L’arrêt rendu par la première chambre civile le 15 octobre 2014 vient préciser les conditions requises pour la modification des modalités de la prise en charge d’une personne faisant l’objet d’une admission en soins psychiatriques à la demande du représentant de l’État.

Dans cette affaire, une personne qui avait commis une agression sur l’un de ses voisins a fait l’objet d’un arrêté préfectoral ordonnant son hospitalisation d’office.

Le premier président de la cour d’appel de Douai allait, dans son ordonnance rendue le 14 décembre 2012 à l’occasion du contrôle des mesures d’hospitalisation sous contrainte, prononcer la mainlevée de la mesure d’hospitalisation complète aux motifs que les incidents ayant justifié les anciennes mesures d’hospitalisation complète sans consentement remontaient à plus d’un an, que la dangerosité du patient doit s’apprécier au moment de la décision d’hospitalisation, que ce patient n’avait pas eu, depuis sa sortie du milieu hospitalier, de troubles du comportement et, enfin, qu’il n’est pas établi que le patient se soit rendu auteur, depuis sa sortie d’hospitalisation complète, d’actes de nature à compromettre la sûreté des personnes ou à porter atteinte de façon grave à l’ordre public.

Cette décision a été censurée en raison du fait que le juge d’appel a ajouté à la loi une condition que celle-ci ne prévoit pas en matière de modification de la prise en charge d’une personne admise en soins psychiatriques sur décision du représentant de l’État.

La première chambre civile a, en effet, considéré qu’il résulte de la combinaison des articles L. 3213–1, L. 3211–2–1 et L. 3211–11 du code de la santé publique dans leur version applicable à la cause, c’est-à-dire dans leur rédaction antérieure à celle issue de la loi n° 2013–869 du 27 septembre 2013 , d’une part, qu’une personne ne peut être admise ou maintenue en soins psychiatriques sur décision du représentant de l’État que s’il est constaté qu’elle souffre de troubles mentaux qui compromettent la sécurité des personnes ou portent gravement atteinte à l’ordre public.

D’autre part, la Cour de cassation a estimé que les modalités de la prise en charge d’une telle personne peuvent être modifiées, sur proposition du psychiatre qui y participe, pour tenir compte de l’évolution de son état.
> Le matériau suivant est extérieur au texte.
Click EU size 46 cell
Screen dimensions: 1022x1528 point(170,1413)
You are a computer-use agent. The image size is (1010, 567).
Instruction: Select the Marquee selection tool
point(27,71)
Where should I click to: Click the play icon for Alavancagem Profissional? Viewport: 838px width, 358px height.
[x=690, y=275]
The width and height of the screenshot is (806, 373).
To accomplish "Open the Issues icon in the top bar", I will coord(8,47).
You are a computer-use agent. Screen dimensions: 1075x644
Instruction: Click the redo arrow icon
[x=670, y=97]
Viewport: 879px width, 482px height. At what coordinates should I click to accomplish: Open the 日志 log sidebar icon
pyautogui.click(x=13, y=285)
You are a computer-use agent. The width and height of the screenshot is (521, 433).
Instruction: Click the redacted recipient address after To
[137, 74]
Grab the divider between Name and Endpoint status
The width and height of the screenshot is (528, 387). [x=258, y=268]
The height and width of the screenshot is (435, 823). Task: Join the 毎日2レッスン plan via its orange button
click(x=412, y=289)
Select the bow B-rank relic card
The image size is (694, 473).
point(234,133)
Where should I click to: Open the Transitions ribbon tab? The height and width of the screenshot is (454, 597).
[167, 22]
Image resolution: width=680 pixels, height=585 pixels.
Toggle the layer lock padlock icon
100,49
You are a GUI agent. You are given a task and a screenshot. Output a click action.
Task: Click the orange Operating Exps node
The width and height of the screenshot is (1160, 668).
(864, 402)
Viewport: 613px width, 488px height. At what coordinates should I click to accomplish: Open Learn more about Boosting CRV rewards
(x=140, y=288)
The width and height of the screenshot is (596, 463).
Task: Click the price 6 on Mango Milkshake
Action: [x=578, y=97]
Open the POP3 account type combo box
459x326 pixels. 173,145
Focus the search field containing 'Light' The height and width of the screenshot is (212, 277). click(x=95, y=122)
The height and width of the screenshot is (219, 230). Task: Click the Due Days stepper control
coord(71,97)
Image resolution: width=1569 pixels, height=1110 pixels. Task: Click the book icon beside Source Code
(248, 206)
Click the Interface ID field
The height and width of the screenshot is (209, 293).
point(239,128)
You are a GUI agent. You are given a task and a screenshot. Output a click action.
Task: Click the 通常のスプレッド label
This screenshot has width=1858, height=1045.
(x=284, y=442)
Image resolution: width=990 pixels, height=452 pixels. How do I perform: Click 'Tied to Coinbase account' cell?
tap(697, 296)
Et ce, notamment lorsque la mesure, qui a été décidée sous une forme autre que l’hospitalisation complète, ne permet plus de dispenser au patient, en raison de son comportement, des soins adaptés, sans qu’il soit besoin de constater que ce patient ait commis de nouveaux actes de nature à compromettre la sécurité des personnes ou à porter atteinte à l’ordre public.